Ein 20-Jähriger hatte am Wochenende der Polizei gemeldet, dass er von Jugendlichen mit einem Einhandmesser verletzt worden sei. Nun stellte sich heraus, dass der Angriff nur vorgetäuscht war.

Der 20-Jährige sei am Samstag gegen 5 Uhr vor dem Hauseingang seines Anwesens in der Elisabethstraße in Lechhausen gewesen, als ihn drei Jugendliche nach einer Zigarette gefragt hätten, so schilderte es der 20-Jährige zunächst der Polizei.  Nachdem er dies mit Hinweis auf das Alter der drei abgelehnt hätte, habe einer der Jugendlichen ein Einhandmesser aus der Hosentasche gezogen und sei damit auf den 20-Jährigen losgegangen. Der Geschädigte erlitt leichte Schnittverletzungen am Hals sowie am Brustkorb. Die Angreifer habe er in die Flucht schlagen können. Polizeibeamte fanden das vermeintliche Tatmesser in unmittelbarer Nähe zum Tatort.

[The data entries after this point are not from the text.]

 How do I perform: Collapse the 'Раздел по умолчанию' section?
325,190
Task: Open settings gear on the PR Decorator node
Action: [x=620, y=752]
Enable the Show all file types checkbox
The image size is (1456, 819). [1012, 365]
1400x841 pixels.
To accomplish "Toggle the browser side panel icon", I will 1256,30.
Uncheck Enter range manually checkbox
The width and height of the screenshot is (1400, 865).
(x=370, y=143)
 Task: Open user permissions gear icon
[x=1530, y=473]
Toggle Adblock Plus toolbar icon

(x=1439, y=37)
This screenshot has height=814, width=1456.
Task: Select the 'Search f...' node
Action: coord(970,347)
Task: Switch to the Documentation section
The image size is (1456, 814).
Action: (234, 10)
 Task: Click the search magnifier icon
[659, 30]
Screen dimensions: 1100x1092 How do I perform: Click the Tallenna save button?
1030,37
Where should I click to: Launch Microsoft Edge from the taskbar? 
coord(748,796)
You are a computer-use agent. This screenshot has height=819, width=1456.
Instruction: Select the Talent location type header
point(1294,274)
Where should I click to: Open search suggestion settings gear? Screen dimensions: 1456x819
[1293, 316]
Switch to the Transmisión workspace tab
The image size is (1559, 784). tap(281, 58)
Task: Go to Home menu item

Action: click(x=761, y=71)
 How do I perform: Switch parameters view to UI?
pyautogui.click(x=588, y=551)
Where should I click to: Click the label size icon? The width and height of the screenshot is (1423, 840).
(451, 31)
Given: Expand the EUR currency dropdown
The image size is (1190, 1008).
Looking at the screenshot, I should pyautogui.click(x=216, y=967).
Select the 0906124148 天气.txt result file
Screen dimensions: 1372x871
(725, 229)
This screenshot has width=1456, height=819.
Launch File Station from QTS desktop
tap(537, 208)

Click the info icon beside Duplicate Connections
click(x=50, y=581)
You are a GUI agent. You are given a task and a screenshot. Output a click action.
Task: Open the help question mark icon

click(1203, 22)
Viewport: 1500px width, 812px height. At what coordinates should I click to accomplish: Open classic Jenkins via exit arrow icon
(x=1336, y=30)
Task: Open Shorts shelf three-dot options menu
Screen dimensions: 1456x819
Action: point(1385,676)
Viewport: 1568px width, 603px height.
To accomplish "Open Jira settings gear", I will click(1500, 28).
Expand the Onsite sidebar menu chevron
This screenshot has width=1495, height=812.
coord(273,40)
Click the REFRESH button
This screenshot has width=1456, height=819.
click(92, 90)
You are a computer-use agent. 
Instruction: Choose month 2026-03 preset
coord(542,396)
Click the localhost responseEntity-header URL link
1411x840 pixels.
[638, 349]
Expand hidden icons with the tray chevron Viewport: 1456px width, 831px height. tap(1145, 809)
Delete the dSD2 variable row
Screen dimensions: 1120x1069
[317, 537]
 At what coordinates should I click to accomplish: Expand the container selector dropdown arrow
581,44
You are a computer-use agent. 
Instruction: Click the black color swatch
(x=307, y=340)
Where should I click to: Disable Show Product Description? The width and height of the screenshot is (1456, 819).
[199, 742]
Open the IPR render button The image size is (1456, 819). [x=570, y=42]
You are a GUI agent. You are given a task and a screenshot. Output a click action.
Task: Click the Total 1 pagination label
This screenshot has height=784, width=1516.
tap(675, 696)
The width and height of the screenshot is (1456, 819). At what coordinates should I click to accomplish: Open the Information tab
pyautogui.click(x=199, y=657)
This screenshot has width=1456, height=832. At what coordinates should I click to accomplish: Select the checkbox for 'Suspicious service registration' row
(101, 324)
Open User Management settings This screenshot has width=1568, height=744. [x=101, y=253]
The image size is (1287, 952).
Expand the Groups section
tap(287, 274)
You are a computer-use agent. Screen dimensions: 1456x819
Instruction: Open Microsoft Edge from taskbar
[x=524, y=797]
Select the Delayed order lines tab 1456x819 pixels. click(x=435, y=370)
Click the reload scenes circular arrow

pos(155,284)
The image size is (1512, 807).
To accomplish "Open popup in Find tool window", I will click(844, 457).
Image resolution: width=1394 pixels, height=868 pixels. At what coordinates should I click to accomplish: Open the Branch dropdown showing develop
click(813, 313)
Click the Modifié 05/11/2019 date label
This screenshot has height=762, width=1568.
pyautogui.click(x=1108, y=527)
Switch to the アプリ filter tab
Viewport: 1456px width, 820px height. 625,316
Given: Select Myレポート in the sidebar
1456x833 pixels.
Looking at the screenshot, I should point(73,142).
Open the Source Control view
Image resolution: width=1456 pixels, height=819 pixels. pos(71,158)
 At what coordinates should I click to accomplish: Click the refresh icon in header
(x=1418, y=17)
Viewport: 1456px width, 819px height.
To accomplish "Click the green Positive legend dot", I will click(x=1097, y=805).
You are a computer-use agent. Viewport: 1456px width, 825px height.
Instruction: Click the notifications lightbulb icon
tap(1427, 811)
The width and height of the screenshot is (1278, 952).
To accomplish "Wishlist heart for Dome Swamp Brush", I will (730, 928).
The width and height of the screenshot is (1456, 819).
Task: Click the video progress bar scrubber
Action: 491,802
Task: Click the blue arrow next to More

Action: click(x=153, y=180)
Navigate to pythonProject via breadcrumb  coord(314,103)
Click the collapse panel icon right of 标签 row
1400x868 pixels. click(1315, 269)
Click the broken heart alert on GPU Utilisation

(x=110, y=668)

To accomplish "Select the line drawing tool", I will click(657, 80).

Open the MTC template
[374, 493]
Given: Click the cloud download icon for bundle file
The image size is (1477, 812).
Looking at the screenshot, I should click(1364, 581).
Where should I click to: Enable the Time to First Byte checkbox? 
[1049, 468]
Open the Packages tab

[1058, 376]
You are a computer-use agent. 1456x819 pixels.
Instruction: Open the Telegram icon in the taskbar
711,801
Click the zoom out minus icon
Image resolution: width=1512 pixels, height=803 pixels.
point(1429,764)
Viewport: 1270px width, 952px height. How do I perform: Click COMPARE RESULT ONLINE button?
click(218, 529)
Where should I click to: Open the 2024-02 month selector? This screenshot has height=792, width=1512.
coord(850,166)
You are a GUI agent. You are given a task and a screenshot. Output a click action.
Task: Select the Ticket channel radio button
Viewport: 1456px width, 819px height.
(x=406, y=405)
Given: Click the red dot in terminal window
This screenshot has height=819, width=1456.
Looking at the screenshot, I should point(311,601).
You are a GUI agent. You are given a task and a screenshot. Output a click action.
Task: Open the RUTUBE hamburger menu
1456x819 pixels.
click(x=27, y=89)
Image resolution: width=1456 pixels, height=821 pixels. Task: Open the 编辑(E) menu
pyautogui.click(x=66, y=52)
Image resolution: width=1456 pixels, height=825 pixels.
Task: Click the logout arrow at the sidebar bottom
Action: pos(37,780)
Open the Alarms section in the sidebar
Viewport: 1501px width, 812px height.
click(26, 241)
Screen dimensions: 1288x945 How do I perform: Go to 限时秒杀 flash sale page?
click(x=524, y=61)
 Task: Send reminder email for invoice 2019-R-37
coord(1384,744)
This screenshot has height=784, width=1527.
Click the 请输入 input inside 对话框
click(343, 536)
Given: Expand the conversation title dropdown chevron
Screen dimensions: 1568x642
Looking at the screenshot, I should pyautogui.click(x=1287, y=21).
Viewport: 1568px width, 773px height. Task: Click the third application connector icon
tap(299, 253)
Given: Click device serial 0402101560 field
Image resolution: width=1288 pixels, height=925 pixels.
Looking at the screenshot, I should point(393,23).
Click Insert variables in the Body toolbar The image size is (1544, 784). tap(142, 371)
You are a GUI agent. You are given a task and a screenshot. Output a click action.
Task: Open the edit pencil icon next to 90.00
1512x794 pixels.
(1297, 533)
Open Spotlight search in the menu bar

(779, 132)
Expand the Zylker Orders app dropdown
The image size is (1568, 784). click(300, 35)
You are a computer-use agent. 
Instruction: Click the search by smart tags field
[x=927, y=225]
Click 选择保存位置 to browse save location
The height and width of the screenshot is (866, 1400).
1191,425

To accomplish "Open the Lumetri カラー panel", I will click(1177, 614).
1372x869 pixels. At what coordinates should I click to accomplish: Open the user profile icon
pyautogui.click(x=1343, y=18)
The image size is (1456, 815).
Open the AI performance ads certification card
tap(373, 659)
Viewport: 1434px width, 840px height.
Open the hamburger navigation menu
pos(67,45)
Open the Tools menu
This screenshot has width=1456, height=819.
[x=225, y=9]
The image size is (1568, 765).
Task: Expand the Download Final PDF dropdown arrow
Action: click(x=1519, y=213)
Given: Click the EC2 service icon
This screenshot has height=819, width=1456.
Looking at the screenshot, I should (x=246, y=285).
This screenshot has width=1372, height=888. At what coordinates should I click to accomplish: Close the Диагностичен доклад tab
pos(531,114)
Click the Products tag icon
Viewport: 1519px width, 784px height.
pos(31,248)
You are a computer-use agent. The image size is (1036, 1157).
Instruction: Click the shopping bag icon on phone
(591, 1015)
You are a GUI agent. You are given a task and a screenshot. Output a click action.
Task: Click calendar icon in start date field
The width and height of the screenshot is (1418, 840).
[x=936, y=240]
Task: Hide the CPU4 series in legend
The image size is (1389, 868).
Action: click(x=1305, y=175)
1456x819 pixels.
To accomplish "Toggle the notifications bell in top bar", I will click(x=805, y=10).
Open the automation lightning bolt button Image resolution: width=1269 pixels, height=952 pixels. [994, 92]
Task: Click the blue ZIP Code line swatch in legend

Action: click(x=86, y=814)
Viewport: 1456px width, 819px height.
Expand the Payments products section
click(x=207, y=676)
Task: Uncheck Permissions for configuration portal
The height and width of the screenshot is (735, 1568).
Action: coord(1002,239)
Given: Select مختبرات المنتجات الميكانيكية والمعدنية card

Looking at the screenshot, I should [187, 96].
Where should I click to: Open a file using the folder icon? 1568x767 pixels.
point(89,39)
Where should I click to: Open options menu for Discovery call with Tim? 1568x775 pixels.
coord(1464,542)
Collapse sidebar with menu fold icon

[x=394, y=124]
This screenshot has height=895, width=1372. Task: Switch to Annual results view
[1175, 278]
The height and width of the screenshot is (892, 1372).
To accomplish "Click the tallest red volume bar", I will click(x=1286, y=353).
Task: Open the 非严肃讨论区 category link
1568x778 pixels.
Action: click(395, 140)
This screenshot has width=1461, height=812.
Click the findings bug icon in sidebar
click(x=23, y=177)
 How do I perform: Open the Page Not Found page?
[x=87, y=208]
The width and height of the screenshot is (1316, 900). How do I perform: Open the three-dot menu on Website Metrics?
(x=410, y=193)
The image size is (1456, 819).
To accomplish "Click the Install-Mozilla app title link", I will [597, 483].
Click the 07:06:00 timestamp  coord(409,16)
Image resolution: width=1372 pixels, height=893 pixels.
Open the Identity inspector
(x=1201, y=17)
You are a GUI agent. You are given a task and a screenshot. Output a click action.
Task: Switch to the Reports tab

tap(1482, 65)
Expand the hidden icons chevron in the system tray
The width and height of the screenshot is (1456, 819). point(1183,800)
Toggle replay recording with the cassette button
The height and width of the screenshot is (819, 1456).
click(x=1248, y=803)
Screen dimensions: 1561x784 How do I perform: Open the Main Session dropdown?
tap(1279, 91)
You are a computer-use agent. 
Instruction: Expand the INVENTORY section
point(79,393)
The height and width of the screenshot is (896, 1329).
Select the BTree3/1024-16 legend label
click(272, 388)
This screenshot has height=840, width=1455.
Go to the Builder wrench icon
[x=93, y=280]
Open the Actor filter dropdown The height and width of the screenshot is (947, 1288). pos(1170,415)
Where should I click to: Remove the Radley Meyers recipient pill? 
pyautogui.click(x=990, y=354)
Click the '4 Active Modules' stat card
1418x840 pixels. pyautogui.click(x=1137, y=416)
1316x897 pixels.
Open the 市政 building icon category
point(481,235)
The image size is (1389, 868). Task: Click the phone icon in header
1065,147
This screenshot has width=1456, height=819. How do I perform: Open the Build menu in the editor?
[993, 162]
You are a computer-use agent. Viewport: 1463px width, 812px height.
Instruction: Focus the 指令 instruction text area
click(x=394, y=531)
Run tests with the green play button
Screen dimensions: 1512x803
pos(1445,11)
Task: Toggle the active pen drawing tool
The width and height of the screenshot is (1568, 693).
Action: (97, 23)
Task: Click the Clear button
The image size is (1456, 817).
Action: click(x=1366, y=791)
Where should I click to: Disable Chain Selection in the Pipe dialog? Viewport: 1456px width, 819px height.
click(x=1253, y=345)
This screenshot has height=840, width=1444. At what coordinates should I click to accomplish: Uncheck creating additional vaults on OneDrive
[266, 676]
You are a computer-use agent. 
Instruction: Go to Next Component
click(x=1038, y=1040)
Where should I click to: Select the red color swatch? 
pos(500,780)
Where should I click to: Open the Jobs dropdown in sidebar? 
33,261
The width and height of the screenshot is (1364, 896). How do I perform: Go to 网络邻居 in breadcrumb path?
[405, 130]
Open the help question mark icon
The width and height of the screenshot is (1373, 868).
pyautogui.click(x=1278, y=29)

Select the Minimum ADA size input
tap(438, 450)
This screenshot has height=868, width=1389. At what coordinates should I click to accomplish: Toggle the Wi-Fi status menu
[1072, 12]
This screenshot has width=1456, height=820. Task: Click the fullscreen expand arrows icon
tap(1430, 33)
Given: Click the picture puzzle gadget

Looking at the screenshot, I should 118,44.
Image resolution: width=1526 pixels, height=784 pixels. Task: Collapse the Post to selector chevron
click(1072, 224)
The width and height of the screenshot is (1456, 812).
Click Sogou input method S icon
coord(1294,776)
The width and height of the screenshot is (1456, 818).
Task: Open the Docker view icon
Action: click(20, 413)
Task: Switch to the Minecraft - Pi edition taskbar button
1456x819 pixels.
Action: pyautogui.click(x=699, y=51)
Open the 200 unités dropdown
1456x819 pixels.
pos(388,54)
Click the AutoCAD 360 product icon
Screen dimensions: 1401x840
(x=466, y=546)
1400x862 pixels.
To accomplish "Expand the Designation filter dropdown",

Die Polizei konnte dem 20-jährigen Mann zwischenzeitlich nachweisen, dass es den von ihm geschilderten Messerangriff nie gegeben hat. Er gab während seiner Vernehmung zu, sich die Verletzungen aufgrund eines psychischen Problems selbst zugefügt zu haben. Das sichergestellte Einhandmesser legte der Mann vor seinem Anruf bei der Polizei selbst am Fundort ab.
Der Beschuldigte muss sich nun wegen des Vortäuschens einer Straftat verantworten.